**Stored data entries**

----------

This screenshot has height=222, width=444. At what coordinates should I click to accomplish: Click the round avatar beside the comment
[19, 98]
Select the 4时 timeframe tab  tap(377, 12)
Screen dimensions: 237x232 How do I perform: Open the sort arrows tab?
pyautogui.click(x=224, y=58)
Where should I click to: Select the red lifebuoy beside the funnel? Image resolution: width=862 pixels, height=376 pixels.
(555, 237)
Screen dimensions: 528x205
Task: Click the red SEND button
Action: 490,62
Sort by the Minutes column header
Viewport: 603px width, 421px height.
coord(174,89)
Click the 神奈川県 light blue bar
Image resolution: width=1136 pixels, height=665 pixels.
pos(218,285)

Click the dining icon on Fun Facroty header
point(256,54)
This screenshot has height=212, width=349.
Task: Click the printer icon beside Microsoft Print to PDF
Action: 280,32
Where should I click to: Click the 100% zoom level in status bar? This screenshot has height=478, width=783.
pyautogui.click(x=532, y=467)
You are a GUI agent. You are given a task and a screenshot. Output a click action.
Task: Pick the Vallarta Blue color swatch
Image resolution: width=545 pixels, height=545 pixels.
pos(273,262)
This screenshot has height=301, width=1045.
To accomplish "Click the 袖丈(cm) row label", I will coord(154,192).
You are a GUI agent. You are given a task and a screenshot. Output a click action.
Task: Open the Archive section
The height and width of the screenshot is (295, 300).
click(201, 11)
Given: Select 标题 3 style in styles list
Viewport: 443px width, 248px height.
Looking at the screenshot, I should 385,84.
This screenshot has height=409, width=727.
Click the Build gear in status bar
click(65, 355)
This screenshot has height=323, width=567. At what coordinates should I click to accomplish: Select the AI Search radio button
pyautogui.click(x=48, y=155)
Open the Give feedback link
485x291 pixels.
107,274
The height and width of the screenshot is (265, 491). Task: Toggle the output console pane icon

----------

Return all of the entries exactly as written.

**Exercise result**
This screenshot has height=222, width=444. At what coordinates should I click to accomplish: Click the round avatar beside the comment
[19, 98]
Select the 4时 timeframe tab  tap(377, 12)
Screen dimensions: 237x232 How do I perform: Open the sort arrows tab?
pyautogui.click(x=224, y=58)
Where should I click to: Select the red lifebuoy beside the funnel? Image resolution: width=862 pixels, height=376 pixels.
(555, 237)
Screen dimensions: 528x205
Task: Click the red SEND button
Action: 490,62
Sort by the Minutes column header
Viewport: 603px width, 421px height.
coord(174,89)
Click the 神奈川県 light blue bar
Image resolution: width=1136 pixels, height=665 pixels.
pos(218,285)

Click the dining icon on Fun Facroty header
point(256,54)
This screenshot has height=212, width=349.
Task: Click the printer icon beside Microsoft Print to PDF
Action: 280,32
Where should I click to: Click the 100% zoom level in status bar? This screenshot has height=478, width=783.
pyautogui.click(x=532, y=467)
You are a GUI agent. You are given a task and a screenshot. Output a click action.
Task: Pick the Vallarta Blue color swatch
Image resolution: width=545 pixels, height=545 pixels.
pos(273,262)
This screenshot has height=301, width=1045.
To accomplish "Click the 袖丈(cm) row label", I will coord(154,192).
You are a GUI agent. You are given a task and a screenshot. Output a click action.
Task: Open the Archive section
The height and width of the screenshot is (295, 300).
click(201, 11)
Given: Select 标题 3 style in styles list
Viewport: 443px width, 248px height.
Looking at the screenshot, I should 385,84.
This screenshot has height=409, width=727.
Click the Build gear in status bar
click(65, 355)
This screenshot has height=323, width=567. At what coordinates should I click to accomplish: Select the AI Search radio button
pyautogui.click(x=48, y=155)
Open the Give feedback link
485x291 pixels.
107,274
The height and width of the screenshot is (265, 491). Task: Toggle the output console pane icon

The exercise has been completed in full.